--- Start EXTRACTED INFORMATION ---

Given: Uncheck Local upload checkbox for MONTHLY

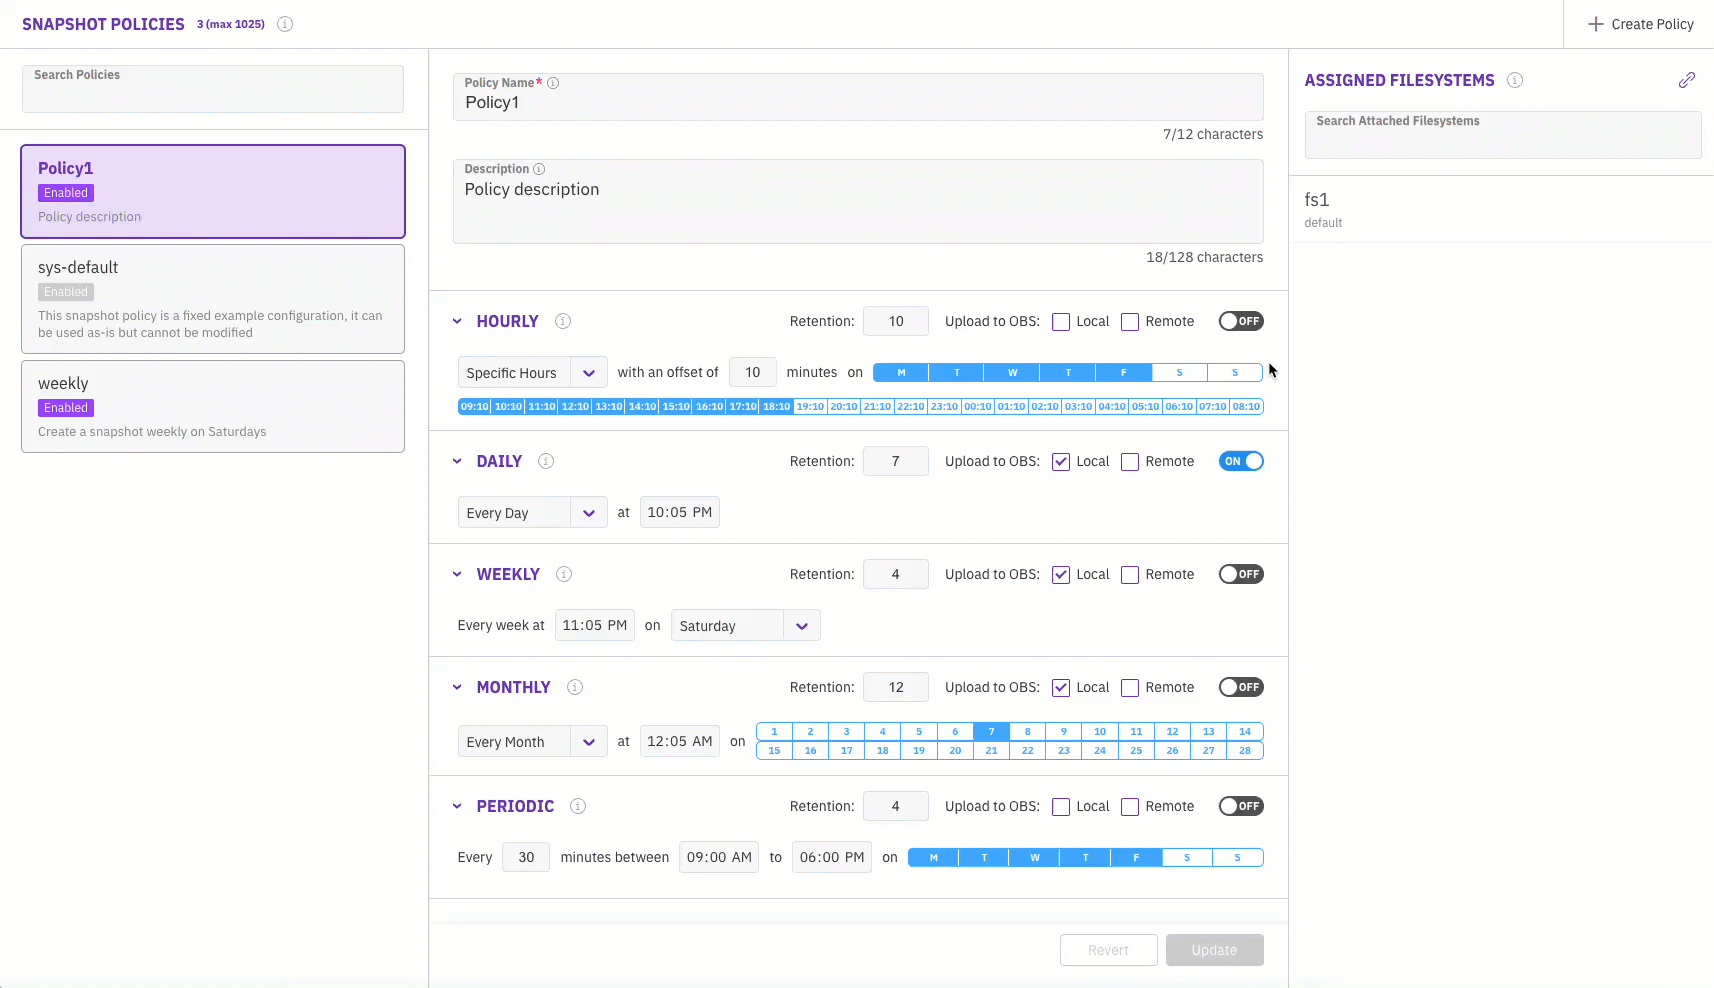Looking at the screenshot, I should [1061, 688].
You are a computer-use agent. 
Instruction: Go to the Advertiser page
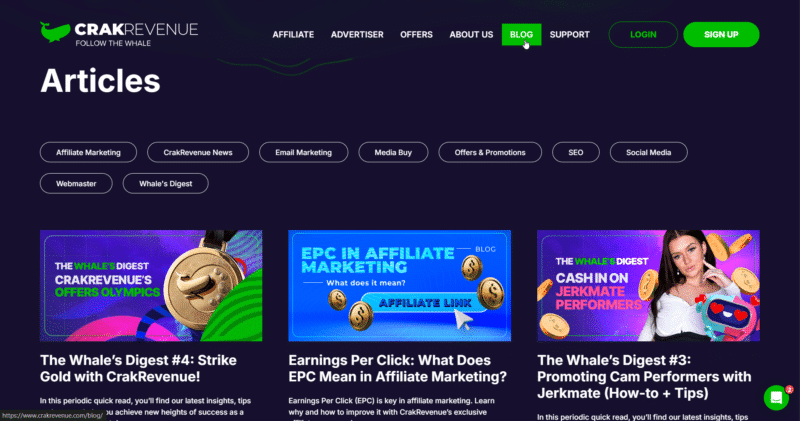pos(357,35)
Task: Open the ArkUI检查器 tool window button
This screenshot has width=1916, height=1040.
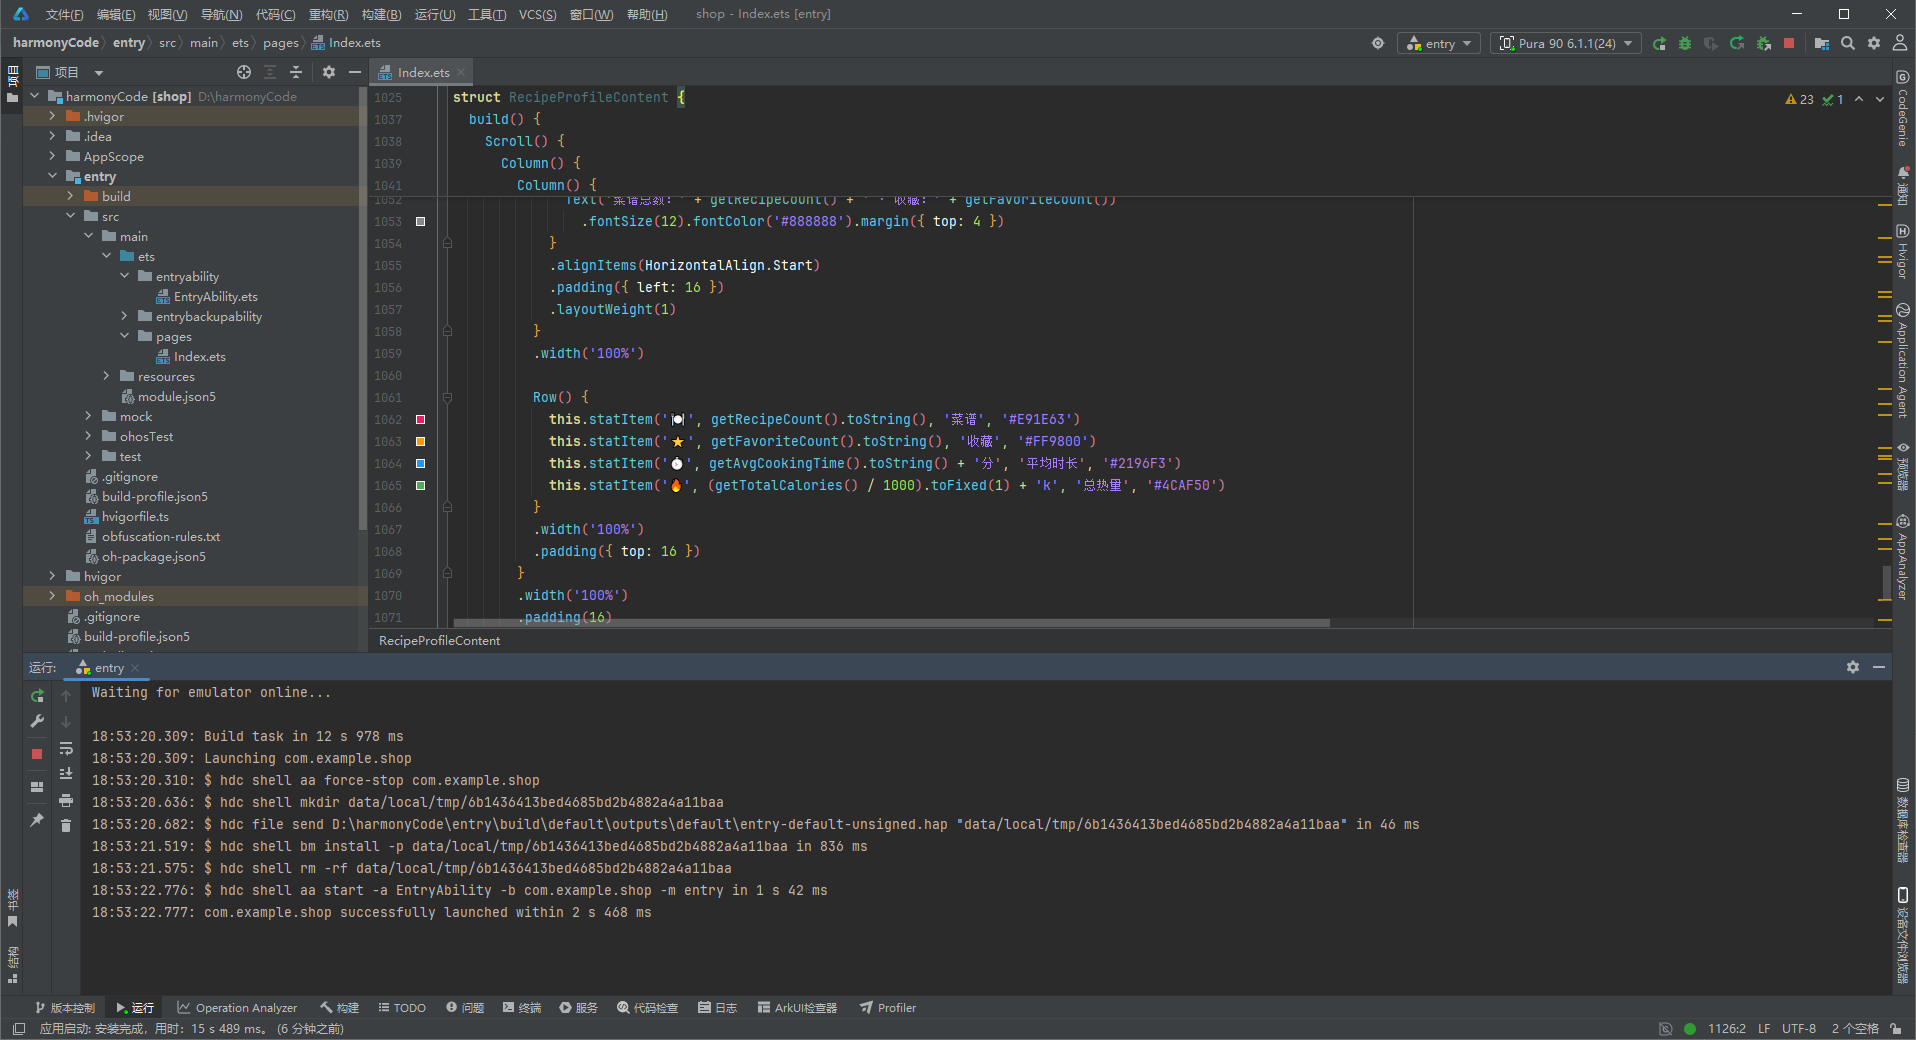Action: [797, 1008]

--- End EXTRACTED INFORMATION ---
--- Start EXTRACTED INFORMATION ---

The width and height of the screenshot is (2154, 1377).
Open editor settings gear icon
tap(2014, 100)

--- End EXTRACTED INFORMATION ---

◆ **GIVEN EXERCISE**:
Find every line in the entries above that contains the string "width", and copy each of those lines. Case counts.

◆ **RESULT**:
This screenshot has width=1916, height=1040.
The width and height of the screenshot is (2154, 1377).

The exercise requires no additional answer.